Hinchas de River recordaron agresión del Superclásico

Los hinchas de River Plate se acordaron de Boca Juniors y de la brutal agresión que recibieron sus jugadores en el último Superclásico, que terminó con cuatro futbolistas con quemaduras por un líquido tóxico.
Jueves 21 de mayo de 2015

En un partido donde nunca estuvo cómodo ni tuvo la lucidez necesaria para quebrar a un
rival que esperó ordenado en defensa, River cayó derrotado por 1 a 0 frente a Cruzeiro en el estadio Monumental y se complicó su pase a las semifinales de Copa Libertadores de América.
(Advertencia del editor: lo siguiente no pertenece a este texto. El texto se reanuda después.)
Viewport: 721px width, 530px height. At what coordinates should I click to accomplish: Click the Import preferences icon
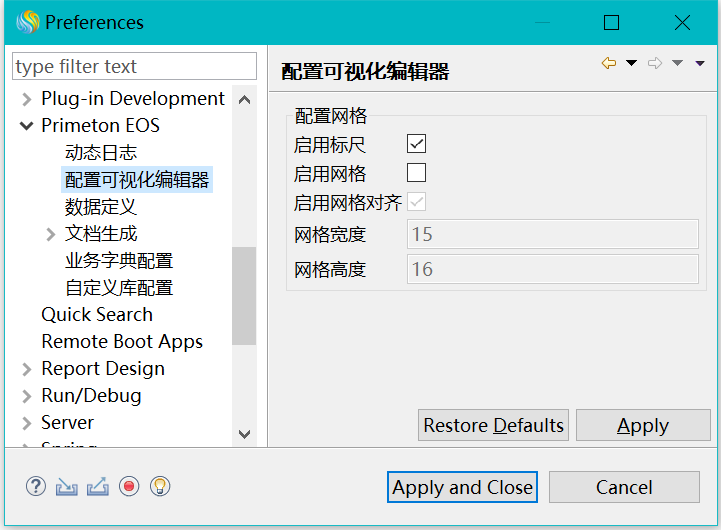[x=67, y=487]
El único tanto del encuentro lo anotó Marquinhos, a los 36 minutos del complemento, luego de un mal rechazo de Emanuel Mammana.

Con esta derrota, River se ve obligado a ganar en Belo Horizonte el próximo miércoles por un idéntico marcador para ir a los penales o bien conseguir un triunfo por cualquier otro resultado para avanzar directamente a la próxima instancia.

El ganador de esta llave enfrentará al que avance del duelo que protagonizan Guaraní de Paraguay y Racing.

Arrancó mejor el visitante, sobre todo en los primeros cinco minutos, cuando se aprovechó de algunas dudas de la defensa local y tuvo dos chances claras para marcar, pero las definiciones de Manoel y Henrique se fueron por arriba del travesaño.

Pasado el vendaval inicial, River se recuperó y, de la mano de un Ponzio que otra vez fue clave con su entrega al igual que en la serie ante Boca, se instaló en campo rival.

Sin embargo, el ritmo frenético del partido contagió a los futbolistas, que estuvieron poco claros a la hora de hilvanar combinaciones.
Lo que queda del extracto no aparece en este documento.